Records supplied:

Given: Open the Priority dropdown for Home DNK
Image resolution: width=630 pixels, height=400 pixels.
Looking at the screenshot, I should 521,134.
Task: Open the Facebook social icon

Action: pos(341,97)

--

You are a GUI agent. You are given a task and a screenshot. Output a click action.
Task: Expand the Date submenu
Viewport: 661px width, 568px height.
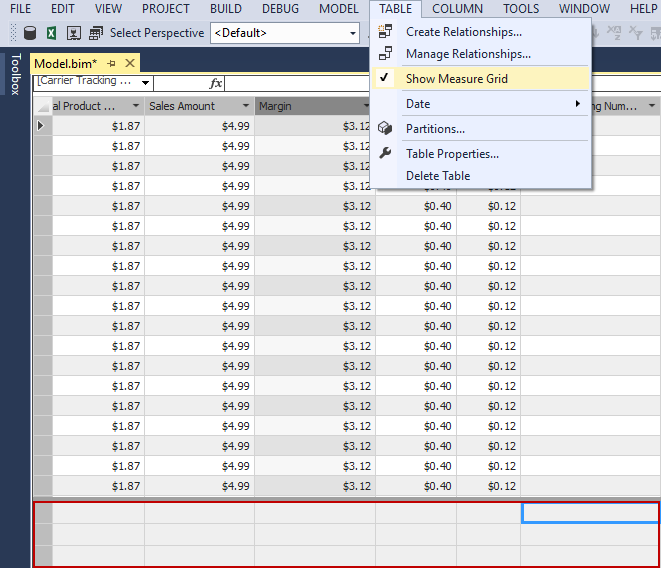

Exercise:
Of the lines above, output exactly those from the line bearing "Task: Expand the Date submenu" through the line bearing "Viewport: 661px width, 568px height.", inclusive.

Written solution:
Task: Expand the Date submenu
Viewport: 661px width, 568px height.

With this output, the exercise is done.